## Source text

______________________________

True, but my NTDEV participation (apart from the “exciting” trolling side,of course) allows me not only to stay in shape but even to learn something new, or at least to “learn what I have to learn and re-learn” due to the OS changes…

You’re wrong, and your knowledge of Windows architecture is flawed. I’m not debating this with you.

Trolling issues aside, could you please explain to me what I have said wrong from the technical standpoint. I am not either trolling or trying to prove anything to anyone - I just want to learn things for myself…

Anton Bassov

Hello Peter:

Thanks for bearing with me and for the good info:

I attempted the common buffer approach last night and ran into an issue with my User SW getting an access violation. I had done everything from creating the DmaEnabler to MmMapLockedPagesSpecifyCache in my EvtDeviceAdd; Storing the addresses in the device context. Then I created an IOCTL for my User SW to call and retrieve the Virtual User Address.

______________________________

## The problem
Copy the forum thread above word for word, from "I attempted the" to "Virtual User Address.".

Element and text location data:
______________________________

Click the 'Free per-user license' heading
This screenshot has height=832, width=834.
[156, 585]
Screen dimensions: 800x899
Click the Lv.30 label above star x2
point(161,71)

______________________________

## Response to the task
I attempted the common buffer approach last night and ran into an issue with my User SW getting an access violation. I had done everything from creating the DmaEnabler to MmMapLockedPagesSpecifyCache in my EvtDeviceAdd; Storing the addresses in the device context. Then I created an IOCTL for my User SW to call and retrieve the Virtual User Address.